# Circulation booster V3



## chrisjrv (May 7, 2007)

Hi,
Has anyone used one of these things which are supposed to stimulate the muscles in the legs to contract and therefore increase circulation? They are on sale for £200 8O . In my present job I spend a lot of time sitting down and do long hours so when I get home a long brisk walk is not reality. I'm 63 and have type 2 diabetes so I have to be carefull about my legs.
Regards,
Chris


----------



## chrisjrv (May 7, 2007)

bump :roll:


----------



## Rosbotham (May 4, 2008)

Haven't come across them Chris, but as an observation I recall that on things like foot spas, there tends to be warnings about diabetics using them. As I understand, concern is that if you unwittingly already have neuropathy, they could be damaging your feet and you wouldn't feel it. Guess the same could apply here...in essence I think its a TENS machine, and if you have degraded feeling, you may not know when it's turned up too high.

Recognising that the makers are making specific claims wrt benefits for diabetes, I'd be inclined to ask your practise nurse before parting with the readies.

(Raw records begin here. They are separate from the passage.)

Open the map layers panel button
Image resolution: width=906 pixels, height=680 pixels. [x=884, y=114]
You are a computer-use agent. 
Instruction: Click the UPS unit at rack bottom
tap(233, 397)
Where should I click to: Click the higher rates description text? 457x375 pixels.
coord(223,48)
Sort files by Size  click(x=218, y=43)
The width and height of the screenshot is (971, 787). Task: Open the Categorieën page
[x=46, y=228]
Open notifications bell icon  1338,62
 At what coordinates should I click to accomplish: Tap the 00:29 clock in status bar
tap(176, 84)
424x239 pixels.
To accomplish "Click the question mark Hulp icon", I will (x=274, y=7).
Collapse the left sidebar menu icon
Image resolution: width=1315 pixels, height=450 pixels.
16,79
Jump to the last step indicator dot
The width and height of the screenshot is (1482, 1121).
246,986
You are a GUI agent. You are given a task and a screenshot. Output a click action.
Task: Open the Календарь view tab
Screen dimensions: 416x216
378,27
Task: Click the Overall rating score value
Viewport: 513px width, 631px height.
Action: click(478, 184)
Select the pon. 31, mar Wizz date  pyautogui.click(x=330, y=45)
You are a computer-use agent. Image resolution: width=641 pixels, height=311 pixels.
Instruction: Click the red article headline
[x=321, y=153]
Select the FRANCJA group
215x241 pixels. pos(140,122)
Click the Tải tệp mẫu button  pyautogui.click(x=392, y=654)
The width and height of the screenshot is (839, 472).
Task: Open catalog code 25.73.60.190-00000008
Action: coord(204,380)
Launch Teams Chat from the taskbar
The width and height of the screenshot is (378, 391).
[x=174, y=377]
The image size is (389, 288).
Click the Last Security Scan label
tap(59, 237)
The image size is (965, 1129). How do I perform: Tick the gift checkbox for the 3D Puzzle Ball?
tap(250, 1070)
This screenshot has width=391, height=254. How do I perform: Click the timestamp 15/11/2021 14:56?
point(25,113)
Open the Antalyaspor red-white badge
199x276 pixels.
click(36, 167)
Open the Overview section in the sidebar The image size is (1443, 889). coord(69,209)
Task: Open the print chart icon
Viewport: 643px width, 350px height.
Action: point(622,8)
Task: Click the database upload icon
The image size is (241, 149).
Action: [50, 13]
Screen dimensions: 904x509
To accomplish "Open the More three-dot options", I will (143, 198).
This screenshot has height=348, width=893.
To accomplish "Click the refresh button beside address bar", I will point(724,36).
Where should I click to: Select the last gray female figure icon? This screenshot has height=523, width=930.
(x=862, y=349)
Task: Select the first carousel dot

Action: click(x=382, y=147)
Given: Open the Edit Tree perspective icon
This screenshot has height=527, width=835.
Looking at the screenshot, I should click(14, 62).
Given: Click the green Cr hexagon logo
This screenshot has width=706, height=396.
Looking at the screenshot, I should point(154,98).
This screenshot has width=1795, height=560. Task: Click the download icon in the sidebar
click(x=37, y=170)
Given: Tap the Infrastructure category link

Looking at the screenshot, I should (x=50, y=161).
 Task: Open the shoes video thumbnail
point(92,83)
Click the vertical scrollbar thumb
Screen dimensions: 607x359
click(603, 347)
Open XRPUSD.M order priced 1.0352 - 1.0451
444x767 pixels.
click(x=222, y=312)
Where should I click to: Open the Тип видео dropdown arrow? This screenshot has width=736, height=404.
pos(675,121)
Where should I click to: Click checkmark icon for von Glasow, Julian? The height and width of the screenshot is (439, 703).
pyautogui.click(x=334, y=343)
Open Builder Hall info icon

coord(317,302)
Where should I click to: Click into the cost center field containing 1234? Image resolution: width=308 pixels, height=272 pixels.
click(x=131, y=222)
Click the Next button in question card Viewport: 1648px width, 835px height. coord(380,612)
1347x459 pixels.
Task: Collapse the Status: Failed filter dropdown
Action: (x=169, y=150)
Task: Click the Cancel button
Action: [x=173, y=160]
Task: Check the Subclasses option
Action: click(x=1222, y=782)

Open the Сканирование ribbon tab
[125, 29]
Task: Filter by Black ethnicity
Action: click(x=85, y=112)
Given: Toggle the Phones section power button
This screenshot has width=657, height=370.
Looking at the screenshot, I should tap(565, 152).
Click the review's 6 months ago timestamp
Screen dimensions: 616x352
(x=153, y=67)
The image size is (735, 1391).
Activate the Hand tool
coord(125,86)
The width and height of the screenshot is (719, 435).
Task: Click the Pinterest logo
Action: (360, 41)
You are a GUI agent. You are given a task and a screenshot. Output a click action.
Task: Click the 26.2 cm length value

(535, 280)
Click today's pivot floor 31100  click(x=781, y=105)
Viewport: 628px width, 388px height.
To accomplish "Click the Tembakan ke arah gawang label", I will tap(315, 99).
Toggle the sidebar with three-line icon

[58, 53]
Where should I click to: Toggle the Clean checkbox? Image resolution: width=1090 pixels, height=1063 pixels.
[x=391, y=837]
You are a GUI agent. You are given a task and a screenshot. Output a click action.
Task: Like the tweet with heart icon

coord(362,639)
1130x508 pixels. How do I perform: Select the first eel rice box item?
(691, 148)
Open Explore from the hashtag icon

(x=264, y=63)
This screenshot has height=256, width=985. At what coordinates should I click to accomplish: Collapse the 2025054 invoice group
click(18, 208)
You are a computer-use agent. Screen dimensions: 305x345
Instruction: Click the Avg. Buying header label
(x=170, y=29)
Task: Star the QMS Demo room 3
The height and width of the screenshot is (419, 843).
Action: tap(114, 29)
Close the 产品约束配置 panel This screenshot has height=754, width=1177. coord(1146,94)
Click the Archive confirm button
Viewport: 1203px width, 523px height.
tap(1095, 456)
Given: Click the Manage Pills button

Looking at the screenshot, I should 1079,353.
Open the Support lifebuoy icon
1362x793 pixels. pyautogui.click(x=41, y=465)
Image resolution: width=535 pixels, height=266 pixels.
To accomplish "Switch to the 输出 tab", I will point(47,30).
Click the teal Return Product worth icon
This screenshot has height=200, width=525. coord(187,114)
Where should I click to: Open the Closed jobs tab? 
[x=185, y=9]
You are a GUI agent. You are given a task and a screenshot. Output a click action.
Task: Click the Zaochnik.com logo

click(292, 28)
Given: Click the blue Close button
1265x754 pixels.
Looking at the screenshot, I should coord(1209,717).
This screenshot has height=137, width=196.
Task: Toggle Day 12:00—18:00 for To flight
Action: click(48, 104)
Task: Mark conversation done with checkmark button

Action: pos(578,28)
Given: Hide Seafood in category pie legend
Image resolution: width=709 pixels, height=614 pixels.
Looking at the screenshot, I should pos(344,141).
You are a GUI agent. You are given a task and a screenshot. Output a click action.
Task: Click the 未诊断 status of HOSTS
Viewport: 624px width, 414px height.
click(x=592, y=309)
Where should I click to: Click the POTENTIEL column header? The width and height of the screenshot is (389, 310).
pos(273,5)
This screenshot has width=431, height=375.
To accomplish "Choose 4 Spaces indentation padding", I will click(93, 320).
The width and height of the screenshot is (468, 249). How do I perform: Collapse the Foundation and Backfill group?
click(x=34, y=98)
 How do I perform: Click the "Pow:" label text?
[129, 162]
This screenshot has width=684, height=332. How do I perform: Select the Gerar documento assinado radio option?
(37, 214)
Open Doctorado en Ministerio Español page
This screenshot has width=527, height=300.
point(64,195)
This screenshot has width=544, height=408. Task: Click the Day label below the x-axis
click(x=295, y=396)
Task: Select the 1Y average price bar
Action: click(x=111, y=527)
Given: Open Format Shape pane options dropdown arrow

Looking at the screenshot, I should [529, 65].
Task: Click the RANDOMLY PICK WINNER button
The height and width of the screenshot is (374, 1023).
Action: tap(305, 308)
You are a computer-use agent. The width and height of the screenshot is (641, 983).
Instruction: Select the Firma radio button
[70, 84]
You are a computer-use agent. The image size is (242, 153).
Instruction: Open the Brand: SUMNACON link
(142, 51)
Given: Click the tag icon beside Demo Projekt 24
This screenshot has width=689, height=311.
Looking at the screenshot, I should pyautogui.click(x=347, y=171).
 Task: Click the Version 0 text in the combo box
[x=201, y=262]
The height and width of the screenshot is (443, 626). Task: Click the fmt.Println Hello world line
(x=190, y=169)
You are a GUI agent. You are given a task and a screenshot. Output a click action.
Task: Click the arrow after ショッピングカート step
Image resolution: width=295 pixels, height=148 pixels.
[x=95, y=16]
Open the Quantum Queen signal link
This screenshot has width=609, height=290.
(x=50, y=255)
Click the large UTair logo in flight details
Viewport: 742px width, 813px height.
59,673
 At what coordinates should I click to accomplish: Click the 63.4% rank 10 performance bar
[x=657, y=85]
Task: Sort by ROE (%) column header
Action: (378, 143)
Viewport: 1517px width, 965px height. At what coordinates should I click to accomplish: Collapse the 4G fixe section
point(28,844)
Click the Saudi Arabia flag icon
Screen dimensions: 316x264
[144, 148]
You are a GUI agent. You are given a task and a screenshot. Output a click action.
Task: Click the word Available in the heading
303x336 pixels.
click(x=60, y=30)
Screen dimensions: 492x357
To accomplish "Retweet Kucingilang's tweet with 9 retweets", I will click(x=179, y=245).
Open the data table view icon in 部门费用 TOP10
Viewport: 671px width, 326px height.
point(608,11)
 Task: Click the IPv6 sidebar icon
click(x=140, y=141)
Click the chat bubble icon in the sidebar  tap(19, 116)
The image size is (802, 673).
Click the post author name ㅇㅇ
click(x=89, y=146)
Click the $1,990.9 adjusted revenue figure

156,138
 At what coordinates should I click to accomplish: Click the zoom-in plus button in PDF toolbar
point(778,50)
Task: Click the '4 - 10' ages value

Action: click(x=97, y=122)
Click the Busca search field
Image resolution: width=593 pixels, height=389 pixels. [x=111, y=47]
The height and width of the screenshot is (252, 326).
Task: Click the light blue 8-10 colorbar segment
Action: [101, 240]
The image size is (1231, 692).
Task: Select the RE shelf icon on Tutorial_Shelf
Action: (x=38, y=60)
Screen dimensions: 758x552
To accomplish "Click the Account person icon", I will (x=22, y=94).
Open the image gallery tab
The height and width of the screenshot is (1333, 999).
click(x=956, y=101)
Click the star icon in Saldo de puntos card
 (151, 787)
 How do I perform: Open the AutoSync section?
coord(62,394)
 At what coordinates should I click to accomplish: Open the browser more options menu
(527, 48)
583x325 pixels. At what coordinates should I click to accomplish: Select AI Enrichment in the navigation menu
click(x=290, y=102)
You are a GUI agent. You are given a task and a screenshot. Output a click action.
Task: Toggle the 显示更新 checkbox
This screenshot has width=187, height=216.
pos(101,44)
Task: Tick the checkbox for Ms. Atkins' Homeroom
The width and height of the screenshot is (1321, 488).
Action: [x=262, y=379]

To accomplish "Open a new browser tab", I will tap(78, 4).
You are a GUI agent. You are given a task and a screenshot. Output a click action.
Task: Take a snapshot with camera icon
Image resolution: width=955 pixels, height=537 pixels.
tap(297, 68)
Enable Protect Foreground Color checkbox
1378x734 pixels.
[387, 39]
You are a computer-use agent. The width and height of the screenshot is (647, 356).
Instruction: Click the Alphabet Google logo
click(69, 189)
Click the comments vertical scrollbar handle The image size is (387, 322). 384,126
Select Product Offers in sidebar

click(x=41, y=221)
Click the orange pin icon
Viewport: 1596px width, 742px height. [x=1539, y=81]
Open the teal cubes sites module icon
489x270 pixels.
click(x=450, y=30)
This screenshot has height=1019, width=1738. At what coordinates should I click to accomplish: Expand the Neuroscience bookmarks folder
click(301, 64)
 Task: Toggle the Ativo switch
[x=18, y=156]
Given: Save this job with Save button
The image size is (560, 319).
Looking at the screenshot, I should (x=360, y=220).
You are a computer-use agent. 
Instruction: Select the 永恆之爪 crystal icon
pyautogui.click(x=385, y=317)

Incidentally, I did a google search on reviews of the unit, and on a Podiatrists forum they were pretty dismissive of some of the claimed science . However some did claim to have seen a benefit. (NB I couldn't access the site directly, but the google cache allows you to get the jist).

Paul


----------



## Martin50 (Dec 14, 2010)

Hi Chris,

I have recently bought a Circulation Booster - from High Tech Health, after I saw the advert on TV. I suffer from Oedema in my legs which causes them to swell like balloons sometimes and is really painful. I've been using the Circulation Booster and it seems to have reduced the swelling quite a bit. I must say the sensation is a bi strange at first but you get used to it. 
I usually dont go for gadgets like this, especially off the TV but was sold when they said you can send it back if its not for you, within 30 days. 
I would recommend it, after reading the website they have all the medical certificates as well. Its good to know you've got your money's worth. I got the VAT back on mine because I have had Oedema for a number of years, so you might be able to claim that back as well.

Hope it treats you well if you decide to buy one. 

Martin


----------